● EXERCISE
In the records that follow, find each line with "color" and pull it out.

*** AVAILABLE RECORDS ***

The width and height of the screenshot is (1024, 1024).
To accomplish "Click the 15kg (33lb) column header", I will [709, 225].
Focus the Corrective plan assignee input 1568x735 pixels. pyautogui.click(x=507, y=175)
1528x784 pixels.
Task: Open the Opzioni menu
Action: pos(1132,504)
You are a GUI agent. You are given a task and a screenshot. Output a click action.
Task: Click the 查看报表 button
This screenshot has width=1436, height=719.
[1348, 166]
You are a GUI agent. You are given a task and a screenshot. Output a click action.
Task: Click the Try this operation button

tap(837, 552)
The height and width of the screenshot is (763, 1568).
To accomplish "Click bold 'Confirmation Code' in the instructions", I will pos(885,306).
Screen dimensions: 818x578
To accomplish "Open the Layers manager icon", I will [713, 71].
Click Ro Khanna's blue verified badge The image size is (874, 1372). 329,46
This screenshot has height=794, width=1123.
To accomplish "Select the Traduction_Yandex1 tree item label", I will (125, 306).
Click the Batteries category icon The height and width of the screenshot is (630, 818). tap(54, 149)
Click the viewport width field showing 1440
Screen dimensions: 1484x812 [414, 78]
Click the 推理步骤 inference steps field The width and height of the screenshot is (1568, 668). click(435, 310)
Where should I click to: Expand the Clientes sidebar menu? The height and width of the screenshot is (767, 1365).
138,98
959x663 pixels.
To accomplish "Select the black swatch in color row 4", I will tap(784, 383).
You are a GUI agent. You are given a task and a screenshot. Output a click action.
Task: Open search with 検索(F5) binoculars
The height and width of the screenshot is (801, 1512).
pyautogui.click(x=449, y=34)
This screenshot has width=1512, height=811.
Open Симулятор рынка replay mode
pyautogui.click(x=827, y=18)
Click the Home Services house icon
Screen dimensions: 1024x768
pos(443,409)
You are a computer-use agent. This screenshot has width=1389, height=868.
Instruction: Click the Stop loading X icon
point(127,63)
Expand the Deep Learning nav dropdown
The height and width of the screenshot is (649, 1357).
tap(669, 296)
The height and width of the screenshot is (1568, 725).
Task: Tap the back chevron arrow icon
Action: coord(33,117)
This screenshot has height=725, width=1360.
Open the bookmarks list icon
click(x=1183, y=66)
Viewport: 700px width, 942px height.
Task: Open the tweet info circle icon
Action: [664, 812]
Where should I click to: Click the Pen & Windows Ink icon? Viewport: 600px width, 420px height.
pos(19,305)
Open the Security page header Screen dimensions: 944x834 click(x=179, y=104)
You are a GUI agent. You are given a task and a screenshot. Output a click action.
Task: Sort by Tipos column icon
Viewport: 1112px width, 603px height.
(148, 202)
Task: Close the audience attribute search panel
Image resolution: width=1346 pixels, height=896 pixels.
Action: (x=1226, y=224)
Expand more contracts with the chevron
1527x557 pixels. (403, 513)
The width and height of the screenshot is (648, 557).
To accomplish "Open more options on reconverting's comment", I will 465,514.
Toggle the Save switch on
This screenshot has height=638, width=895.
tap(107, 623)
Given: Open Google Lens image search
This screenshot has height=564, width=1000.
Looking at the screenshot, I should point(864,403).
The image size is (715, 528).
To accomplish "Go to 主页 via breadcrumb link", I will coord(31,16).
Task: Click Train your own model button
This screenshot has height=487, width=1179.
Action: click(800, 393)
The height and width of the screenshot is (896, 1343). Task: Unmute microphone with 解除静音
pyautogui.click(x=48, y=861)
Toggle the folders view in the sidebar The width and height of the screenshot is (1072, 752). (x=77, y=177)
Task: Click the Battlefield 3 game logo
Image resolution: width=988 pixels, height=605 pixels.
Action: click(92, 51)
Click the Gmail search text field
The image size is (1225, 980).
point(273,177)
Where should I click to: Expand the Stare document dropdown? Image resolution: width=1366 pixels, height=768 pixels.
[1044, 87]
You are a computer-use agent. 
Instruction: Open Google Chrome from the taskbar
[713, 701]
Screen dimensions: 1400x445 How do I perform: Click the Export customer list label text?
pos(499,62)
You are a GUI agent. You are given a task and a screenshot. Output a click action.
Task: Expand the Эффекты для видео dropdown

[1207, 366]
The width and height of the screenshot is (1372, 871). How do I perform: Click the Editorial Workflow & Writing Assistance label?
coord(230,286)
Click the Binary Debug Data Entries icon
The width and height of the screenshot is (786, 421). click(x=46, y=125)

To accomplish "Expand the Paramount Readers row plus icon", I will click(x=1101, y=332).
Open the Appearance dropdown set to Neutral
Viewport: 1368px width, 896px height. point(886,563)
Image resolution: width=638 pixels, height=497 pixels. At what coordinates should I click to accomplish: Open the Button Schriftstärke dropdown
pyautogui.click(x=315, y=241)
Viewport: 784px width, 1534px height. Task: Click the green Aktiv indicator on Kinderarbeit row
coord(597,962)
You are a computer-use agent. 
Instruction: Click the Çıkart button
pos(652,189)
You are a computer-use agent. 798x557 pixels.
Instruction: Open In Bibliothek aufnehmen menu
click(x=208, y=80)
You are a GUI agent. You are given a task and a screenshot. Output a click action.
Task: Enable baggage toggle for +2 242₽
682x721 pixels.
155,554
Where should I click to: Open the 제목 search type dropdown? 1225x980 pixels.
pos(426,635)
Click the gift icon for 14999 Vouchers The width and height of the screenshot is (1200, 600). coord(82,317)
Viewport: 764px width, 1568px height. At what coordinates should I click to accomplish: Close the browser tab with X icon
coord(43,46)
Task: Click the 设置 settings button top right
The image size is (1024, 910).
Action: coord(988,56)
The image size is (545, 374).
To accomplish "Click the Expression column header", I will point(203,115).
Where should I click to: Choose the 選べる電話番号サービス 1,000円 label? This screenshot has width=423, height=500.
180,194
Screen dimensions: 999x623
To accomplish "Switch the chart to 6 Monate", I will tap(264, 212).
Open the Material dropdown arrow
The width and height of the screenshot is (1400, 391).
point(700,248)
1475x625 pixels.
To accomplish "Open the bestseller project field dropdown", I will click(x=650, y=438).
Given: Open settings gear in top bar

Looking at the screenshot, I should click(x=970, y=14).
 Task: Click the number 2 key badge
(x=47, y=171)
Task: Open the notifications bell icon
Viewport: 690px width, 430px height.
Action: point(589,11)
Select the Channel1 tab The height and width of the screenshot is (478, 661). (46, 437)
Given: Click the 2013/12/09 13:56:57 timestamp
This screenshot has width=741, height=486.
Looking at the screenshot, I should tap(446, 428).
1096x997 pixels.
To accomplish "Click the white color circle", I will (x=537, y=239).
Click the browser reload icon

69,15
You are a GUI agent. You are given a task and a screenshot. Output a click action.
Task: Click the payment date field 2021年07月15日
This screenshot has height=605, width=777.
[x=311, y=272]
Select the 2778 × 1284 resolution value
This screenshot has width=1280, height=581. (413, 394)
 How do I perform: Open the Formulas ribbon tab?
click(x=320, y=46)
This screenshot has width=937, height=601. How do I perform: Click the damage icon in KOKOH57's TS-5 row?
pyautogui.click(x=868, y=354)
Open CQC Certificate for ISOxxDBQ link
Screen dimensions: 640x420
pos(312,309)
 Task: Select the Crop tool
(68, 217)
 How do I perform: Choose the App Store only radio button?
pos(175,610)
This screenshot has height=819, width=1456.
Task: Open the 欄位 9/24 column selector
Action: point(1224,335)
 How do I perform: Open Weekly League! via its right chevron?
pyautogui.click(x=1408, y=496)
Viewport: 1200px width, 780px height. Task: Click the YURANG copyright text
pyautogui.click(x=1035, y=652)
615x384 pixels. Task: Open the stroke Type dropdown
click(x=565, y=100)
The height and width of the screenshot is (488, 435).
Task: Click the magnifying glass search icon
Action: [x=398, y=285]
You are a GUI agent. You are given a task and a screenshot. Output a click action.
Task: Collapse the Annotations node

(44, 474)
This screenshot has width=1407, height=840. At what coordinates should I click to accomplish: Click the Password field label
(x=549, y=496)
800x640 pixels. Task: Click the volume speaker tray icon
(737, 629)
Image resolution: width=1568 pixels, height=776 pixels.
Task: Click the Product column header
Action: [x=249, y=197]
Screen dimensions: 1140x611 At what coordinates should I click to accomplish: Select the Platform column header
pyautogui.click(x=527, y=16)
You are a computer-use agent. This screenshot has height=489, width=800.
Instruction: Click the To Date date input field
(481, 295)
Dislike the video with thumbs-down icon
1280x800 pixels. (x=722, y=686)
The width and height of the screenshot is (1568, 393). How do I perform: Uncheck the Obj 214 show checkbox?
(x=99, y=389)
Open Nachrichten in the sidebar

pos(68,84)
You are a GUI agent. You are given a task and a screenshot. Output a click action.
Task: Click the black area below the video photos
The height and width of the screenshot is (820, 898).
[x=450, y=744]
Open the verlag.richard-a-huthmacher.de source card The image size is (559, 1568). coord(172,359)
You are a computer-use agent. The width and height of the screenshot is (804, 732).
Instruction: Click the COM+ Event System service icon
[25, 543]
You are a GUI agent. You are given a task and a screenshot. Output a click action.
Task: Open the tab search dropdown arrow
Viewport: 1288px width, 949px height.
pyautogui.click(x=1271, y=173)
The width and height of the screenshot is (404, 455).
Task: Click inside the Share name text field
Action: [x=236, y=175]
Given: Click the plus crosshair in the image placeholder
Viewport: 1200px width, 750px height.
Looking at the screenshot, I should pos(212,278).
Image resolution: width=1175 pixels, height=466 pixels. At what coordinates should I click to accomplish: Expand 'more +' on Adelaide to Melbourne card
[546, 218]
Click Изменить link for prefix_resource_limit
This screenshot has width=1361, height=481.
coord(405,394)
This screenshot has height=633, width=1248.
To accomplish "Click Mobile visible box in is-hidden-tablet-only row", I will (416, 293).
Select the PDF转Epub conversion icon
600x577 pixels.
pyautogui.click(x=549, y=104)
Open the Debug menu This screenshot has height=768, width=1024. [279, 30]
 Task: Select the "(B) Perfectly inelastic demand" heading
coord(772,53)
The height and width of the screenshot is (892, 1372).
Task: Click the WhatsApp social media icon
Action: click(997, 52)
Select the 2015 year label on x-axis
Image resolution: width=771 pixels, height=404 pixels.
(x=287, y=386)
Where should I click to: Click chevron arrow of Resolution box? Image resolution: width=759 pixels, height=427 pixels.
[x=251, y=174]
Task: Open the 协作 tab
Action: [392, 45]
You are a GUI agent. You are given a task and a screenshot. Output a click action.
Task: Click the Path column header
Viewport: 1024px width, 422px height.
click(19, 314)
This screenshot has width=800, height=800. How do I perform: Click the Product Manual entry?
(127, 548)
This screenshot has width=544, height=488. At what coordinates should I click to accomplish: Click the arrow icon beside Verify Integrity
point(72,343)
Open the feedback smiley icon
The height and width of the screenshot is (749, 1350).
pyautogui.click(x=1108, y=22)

*** End of AVAILABLE RECORDS ***

● ANSWER SECTION
To accomplish "Select the black swatch in color row 4", I will tap(784, 383).
To accomplish "Click the white color circle", I will (x=537, y=239).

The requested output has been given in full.